Watching the Culture Show on BBC iplayer (http://www.bbc.co.uk/iplayer/episode/b01ny2y7/The_Culture_Show_2012_2013_Episode_19/), I was particularly interested in the piece on John Bellany, currently the most celebrated of contemporary Scottish artists.

The piece links to a major retrospective on Bellany’s work, ‘A Passion for Life’, which has just opened at The National Gallery Scotland. The artist, at 70, is as productive as ever, if not more so.

Bellany’s life has been a turbulent one, dominated early on by alcoholism, which led to a successful liver transplant in 1988. What helped him through his suffering and pain, and since, has been art.
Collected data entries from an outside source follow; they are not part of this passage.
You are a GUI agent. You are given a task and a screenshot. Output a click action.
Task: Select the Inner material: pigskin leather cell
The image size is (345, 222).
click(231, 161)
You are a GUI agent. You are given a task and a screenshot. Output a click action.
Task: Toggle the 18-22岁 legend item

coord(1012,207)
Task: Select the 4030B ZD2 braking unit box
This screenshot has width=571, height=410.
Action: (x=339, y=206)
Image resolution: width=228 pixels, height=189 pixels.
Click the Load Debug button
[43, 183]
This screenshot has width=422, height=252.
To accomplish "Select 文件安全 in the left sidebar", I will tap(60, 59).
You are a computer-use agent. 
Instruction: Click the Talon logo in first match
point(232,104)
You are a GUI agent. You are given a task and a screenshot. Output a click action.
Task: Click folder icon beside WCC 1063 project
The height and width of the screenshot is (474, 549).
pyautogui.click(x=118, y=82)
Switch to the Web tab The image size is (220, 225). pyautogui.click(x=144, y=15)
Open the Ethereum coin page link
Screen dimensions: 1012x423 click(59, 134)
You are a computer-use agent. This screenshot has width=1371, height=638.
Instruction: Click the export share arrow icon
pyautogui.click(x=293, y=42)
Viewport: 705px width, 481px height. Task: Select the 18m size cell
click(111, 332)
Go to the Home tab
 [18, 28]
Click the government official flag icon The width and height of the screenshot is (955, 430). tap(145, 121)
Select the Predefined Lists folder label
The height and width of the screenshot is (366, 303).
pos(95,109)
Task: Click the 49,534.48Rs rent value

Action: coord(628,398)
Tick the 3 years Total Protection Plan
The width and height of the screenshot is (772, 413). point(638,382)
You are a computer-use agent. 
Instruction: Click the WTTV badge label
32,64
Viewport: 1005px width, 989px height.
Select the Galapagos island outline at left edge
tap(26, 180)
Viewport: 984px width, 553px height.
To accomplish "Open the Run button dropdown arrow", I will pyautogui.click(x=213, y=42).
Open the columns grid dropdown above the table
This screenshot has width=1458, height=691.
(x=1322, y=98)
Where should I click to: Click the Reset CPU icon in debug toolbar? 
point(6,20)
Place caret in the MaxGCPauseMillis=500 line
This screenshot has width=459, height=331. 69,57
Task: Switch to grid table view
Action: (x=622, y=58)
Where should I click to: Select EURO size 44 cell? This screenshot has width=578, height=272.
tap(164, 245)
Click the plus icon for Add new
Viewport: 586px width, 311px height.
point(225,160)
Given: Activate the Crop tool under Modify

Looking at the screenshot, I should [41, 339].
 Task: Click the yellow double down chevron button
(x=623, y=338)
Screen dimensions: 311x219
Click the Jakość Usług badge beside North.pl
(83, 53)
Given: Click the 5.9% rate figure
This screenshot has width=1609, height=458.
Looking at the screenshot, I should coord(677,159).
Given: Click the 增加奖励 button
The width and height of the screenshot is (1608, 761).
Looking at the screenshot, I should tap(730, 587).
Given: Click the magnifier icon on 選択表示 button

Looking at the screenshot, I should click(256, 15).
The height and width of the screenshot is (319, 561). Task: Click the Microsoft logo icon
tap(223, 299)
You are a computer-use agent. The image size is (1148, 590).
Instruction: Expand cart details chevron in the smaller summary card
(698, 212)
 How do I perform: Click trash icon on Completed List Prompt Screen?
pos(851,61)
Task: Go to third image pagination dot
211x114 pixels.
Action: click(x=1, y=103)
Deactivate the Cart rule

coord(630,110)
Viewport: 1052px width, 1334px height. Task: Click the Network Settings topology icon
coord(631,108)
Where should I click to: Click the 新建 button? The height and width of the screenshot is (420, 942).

He does not separate his work from the personal, believing that this is what in fact defines fine art.

In 2010, the documentary Bellany – Fire in the Blood by the artist’s son Paul was first screened. It is the moving story of a family imploding due to Bellany’s alcoholism, and then coming together again.

The artist absolutely believes that painting has saved him. Following his transplant, his work changed, becoming more colourful and vibrant. He suddenly saw the world in cinemascope, whereas previously it had been cloaked in a haze.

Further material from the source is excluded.